TASK
Only the closing portion of the entries is to be reproduced: the line containing "Screen dimensions: 1313x652" through the very last line, exactly as written.

++++++++

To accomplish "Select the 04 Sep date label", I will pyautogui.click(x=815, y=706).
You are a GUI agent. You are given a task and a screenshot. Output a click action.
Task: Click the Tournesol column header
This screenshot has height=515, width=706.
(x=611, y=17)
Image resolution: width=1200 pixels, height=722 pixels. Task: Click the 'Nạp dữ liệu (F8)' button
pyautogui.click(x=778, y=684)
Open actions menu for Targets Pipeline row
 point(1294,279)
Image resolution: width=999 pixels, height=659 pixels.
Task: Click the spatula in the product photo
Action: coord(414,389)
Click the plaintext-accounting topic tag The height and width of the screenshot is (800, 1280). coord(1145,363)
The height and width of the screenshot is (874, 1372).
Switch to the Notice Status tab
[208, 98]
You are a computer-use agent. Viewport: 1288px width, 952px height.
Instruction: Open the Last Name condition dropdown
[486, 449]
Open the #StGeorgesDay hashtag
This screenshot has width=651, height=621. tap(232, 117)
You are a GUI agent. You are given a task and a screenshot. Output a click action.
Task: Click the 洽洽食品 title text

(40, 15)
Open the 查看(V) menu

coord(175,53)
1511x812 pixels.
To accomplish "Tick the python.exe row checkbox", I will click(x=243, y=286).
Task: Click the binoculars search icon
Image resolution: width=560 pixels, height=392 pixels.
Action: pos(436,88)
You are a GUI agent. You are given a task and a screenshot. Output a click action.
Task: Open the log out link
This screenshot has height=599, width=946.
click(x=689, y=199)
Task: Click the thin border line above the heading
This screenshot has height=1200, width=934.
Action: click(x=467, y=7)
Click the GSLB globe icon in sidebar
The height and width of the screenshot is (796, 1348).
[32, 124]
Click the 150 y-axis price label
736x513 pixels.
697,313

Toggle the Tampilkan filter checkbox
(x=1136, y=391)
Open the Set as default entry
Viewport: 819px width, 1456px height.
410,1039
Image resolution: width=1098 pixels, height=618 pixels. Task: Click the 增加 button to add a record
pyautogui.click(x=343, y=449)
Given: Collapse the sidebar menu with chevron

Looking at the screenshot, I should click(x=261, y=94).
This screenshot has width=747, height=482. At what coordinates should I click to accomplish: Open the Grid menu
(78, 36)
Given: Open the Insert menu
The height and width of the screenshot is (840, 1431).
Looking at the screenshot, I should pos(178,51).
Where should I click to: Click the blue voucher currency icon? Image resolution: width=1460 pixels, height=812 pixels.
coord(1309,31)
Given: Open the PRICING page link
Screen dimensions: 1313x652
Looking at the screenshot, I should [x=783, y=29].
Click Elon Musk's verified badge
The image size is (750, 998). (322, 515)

++++++++

OUTPUT FOR THIS TASK
Screen dimensions: 1313x652
Looking at the screenshot, I should [x=783, y=29].
Click Elon Musk's verified badge
The image size is (750, 998). (322, 515)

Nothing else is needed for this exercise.